Selected excerpt →
::::::

Some of the most crucial decisions that can be made about disaster recovery and computer systems involve the creation and execution of procedures to obtain backups of hard disks to the frequency they are required. The processes created to take those backups should be designed to provide the recoverability that is required based on the needs of the system. For example, the frequency of backups required for support of a rapid recovery for a system that experiences a high rate of data changes would be higher than the need for backups on a system that experienced infrequent data changes and ran only once a month. Some other features for providing rapid uptime for users in the event of a disaster center around replication or mirroring of components of the database system or, in certain cases, the entire database system. If the availability of a computer system is critical to the operation of the organization, then the organization may want to consider the advantages of having a duplicate system available for use in the event of production system failure.

::::::

Written task 1 →
Please format the entries as a numbered list, starting at the line that contains "At what coordinates should I click to accomplish: Switch" and ending at the line that contains "point(253,226)", with blank lines left out.
The entries are unrelated to the disaster recovery passage.

::::::

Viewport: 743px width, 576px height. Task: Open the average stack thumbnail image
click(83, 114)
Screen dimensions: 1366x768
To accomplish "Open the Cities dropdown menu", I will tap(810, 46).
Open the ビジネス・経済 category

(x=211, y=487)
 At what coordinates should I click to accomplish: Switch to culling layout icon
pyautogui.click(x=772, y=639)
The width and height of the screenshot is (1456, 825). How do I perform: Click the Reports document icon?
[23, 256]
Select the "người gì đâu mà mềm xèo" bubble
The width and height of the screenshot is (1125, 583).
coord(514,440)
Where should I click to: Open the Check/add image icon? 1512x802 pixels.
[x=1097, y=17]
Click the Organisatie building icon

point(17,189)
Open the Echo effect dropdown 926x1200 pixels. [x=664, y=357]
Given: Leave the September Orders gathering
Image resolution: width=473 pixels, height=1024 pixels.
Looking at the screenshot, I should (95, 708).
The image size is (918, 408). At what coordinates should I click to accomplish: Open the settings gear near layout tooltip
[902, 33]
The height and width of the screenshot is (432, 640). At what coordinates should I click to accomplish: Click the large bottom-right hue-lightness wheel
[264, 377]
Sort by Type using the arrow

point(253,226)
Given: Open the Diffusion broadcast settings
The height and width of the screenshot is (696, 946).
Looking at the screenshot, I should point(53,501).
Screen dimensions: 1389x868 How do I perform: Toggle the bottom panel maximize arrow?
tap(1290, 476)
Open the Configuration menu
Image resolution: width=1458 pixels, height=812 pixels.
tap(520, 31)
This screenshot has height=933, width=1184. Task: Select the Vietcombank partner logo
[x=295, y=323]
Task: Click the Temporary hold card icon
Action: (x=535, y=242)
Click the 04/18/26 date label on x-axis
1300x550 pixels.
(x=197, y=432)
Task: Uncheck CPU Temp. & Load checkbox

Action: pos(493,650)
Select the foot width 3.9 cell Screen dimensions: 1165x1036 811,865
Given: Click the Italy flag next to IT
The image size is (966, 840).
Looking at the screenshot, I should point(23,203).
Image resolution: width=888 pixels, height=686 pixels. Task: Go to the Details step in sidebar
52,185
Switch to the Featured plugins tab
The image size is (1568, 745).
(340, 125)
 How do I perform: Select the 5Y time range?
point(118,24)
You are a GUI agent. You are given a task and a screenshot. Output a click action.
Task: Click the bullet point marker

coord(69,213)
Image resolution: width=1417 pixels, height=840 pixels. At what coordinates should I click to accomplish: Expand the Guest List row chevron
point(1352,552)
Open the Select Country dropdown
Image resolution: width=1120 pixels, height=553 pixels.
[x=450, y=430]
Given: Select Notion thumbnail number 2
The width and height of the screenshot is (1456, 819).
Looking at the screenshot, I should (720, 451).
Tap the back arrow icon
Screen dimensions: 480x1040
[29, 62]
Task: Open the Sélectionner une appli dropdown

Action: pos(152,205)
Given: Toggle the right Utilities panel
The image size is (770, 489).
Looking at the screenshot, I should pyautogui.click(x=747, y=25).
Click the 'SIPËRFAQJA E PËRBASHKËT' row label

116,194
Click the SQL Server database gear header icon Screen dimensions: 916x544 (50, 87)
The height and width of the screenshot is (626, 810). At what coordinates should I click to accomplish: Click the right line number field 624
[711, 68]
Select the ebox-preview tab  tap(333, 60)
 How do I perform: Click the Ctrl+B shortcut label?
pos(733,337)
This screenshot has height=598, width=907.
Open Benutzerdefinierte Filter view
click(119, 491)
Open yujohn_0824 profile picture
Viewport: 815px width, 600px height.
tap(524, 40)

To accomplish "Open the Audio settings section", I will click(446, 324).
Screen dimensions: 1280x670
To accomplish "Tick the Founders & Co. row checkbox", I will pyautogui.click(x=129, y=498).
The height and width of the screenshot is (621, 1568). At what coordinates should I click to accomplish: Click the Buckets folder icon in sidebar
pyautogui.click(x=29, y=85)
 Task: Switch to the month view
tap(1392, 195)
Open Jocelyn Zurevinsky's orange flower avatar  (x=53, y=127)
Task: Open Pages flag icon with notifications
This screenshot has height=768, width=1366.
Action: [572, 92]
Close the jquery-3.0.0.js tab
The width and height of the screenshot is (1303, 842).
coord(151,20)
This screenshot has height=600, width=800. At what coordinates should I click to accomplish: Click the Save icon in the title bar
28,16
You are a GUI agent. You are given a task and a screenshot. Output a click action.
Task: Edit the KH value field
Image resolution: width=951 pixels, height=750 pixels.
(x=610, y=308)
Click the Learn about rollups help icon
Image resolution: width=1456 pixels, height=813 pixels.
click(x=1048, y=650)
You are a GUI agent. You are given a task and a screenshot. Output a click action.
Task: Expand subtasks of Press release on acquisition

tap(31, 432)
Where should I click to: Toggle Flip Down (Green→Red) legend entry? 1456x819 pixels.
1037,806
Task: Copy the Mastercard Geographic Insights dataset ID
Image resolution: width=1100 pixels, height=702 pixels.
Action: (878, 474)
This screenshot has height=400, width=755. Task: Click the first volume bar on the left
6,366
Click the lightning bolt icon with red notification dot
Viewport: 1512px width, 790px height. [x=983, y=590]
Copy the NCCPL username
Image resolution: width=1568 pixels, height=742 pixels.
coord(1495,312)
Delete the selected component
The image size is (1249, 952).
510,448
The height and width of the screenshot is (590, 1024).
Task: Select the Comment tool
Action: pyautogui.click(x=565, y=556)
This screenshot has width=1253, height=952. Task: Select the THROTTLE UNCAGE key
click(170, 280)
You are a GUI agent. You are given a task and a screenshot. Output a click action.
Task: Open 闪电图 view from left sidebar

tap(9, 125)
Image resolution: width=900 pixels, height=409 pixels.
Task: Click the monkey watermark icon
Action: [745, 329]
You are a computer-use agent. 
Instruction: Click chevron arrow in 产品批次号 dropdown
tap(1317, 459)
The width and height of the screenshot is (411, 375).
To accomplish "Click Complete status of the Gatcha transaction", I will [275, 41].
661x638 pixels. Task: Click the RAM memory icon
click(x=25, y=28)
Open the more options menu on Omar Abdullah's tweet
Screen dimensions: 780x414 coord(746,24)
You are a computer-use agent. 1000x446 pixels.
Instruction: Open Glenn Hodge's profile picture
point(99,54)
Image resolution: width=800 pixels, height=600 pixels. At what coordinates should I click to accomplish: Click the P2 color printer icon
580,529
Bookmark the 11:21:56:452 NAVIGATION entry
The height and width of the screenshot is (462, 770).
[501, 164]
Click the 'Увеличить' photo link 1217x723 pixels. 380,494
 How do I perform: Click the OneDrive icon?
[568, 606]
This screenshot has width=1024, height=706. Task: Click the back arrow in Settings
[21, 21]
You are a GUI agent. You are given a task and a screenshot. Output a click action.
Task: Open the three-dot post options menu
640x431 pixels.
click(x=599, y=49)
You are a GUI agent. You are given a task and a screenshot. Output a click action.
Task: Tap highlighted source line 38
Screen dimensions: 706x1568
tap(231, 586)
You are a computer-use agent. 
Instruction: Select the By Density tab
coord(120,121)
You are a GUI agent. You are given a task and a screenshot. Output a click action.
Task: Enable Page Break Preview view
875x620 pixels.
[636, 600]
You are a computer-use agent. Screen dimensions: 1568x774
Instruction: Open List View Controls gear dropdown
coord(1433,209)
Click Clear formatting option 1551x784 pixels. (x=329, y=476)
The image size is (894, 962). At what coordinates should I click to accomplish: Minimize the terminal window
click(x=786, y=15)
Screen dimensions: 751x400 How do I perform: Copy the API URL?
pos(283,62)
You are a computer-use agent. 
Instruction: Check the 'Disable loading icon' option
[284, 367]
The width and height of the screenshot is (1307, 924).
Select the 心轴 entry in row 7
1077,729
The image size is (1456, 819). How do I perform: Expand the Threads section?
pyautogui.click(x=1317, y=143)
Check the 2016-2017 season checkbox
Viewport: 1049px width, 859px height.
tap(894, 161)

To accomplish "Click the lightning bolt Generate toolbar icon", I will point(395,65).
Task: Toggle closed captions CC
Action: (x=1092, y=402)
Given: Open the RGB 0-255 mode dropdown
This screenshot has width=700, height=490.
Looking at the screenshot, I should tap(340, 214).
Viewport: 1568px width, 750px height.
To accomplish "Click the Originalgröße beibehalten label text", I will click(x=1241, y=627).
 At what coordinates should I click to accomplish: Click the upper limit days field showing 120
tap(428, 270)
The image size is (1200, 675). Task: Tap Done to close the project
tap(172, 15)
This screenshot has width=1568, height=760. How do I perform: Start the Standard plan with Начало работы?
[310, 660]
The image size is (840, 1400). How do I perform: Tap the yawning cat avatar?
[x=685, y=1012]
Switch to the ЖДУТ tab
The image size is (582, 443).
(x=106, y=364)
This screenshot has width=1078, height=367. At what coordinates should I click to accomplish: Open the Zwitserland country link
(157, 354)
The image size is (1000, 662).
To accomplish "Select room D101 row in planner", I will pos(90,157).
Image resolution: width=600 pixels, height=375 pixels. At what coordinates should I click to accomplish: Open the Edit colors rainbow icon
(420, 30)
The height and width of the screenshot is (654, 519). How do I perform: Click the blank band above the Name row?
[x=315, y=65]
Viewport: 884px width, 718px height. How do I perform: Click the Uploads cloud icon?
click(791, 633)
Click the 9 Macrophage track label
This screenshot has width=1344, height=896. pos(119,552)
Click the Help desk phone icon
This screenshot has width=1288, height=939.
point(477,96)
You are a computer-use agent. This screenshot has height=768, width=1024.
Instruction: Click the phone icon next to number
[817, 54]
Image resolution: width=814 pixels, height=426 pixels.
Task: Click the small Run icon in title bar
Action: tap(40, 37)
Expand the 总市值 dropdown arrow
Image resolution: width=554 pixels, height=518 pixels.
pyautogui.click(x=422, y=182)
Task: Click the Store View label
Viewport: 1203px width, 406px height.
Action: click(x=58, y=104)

::::::

Written task 2 →
Check each statement against the disaster recovery passage and answer yes or no, quoting the words that decide it. (a) A system with a high rate of data changes needs more frequent backups than one with infrequent changes. (b) Replication should always cover the entire database system. (c) Every organization must keep a duplicate system on hand.

Written reply 1 →
1.  At what coordinates should I click to accomplish: Switch to culling layout icon
2. pyautogui.click(x=772, y=639)
3. The width and height of the screenshot is (1456, 825). How do I perform: Click the Reports document icon?
4. [23, 256]
5. Select the "người gì đâu mà mềm xèo" bubble
6. The width and height of the screenshot is (1125, 583).
7. coord(514,440)
8. Where should I click to: Open the Check/add image icon? 1512x802 pixels.
9. [x=1097, y=17]
10. Click the Organisatie building icon
11. point(17,189)
12. Open the Echo effect dropdown 926x1200 pixels. [x=664, y=357]
13. Given: Leave the September Orders gathering
14. Image resolution: width=473 pixels, height=1024 pixels.
15. Looking at the screenshot, I should (95, 708).
16. The image size is (918, 408). At what coordinates should I click to accomplish: Open the settings gear near layout tooltip
17. [902, 33]
18. The height and width of the screenshot is (432, 640). At what coordinates should I click to accomplish: Click the large bottom-right hue-lightness wheel
19. [264, 377]
20. Sort by Type using the arrow
21. point(253,226)

Written reply 2 →
(a) Yes: "the frequency of backups required for support of a rapid recovery for a system that experiences a high rate of data changes would be higher than the need for backups on a system that experienced infrequent data changes"
(b) No: "replication or mirroring of components of the database system or, in certain cases, the entire database system"
(c) No: "the organization may want to consider the advantages of having a duplicate system available for use in the event of production system failure"